Mit dem libertären Präsidentschaftskandidat Javier Milei hat der Austausch des Peso gegen den Dollar einen politischen Vertreter. In diesem Jahr sind Präsidentschaftswahlen, und so, wie es derzeit mit dem Peso aussieht, könnte die Währungspolitik eine gewaltige Rolle im Wahlkampf spielen.
Bitcoin ist dabei zwar irgendwie im Gespräch, es fehlt jedoch an einer brauchbaren Infrastruktur – die Ökonomie von Argentinien läuft zu weiten Teile durch Papiergeld – und auch an politischem Personal, das daran, wie in El Salvador, Interesse hat. Auch die Bevölkerung hat sich offenbar längst für den Dollar – für Stablecoins – entschieden. Daher dürfte Bitcoin wenig Aussichten haben, eine monetär wichtige Rolle zu spielen, eventuell als Wertspeicher, und eventuell, weiter gedacht, als Bindeglied zu jenen Ländern, die den Dollar ablehnen.
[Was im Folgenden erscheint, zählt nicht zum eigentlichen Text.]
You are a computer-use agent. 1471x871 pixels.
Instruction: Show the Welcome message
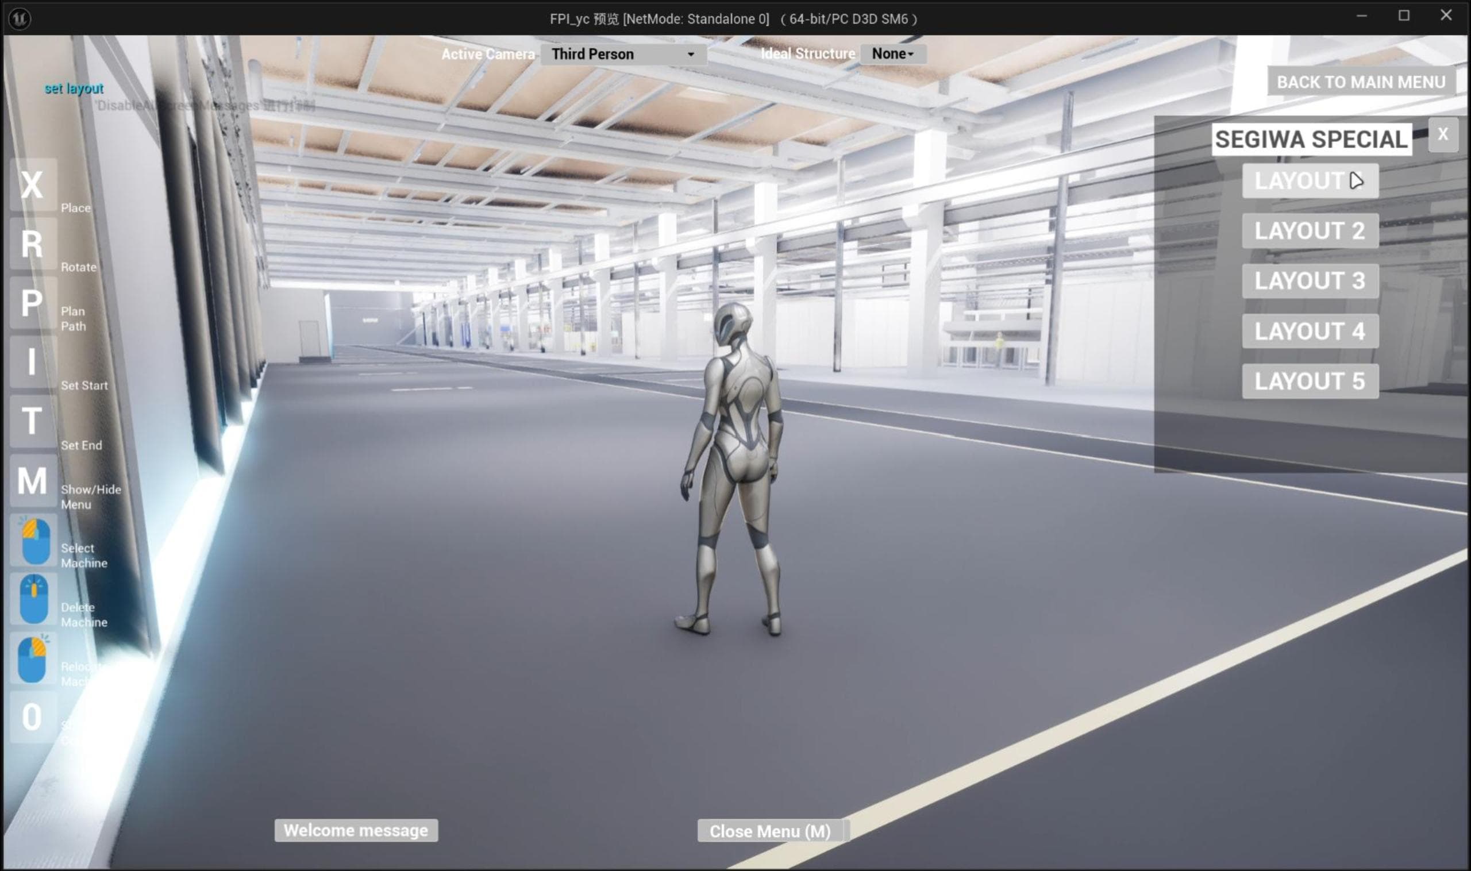pos(356,831)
Damit wären wir bei der dritte Variante – dem Yuan. Wie schon mehrfach berichtet treibt Beijing die De-Dollarisierung der Weltökonomie voran und hofft, den Dollar sukzessive durch den Yuan zu ersetzen, eventuell auch den digitalen Yuan, womit ein wahrer CBDC-Albtraum über den Ozean fegen würde.
Argentinien wäre ein naheliegender Verbündeter der chinesisch-russischen Front gegen den Dollar: Das Land arbeitet eng mit Brasilien zusammen, das vor kurzem näher an China gerückt ist und dessen Präsident Lula kürzlich in Frage stellte, Exporte und Importe mit Dollar zu bezahlen. Auch zeigt Argentinien Interesse, den BRICS-Staaten beizutreten, die ja vorhaben, mit einer neuen Währung die Dominanz des Dollars im internationalen Handel zu brechen.
Doch noch gibt es keine wirklichen Hinweise darauf, dass China einspringt oder auch nur Hilfe anbietet. Für die Menschen in Argentinien ist nicht der Yuan, sondern der Dollar die Weltwährung – das Maß aller Dinge – und die Zentralbank tritt ganz traditionell mit dem IWF in Verhandlungen, nicht mit China oder der Entwicklungsbank der BRICS. Bisher scheint die De-Dollarisierung vor allen ein Wunschdenken der beiden führenden Tyranneien dieser Welt zu sein. Doch dies kann sich, Stück für Stück, mit jeder Krise der etablierten Währungen ändern.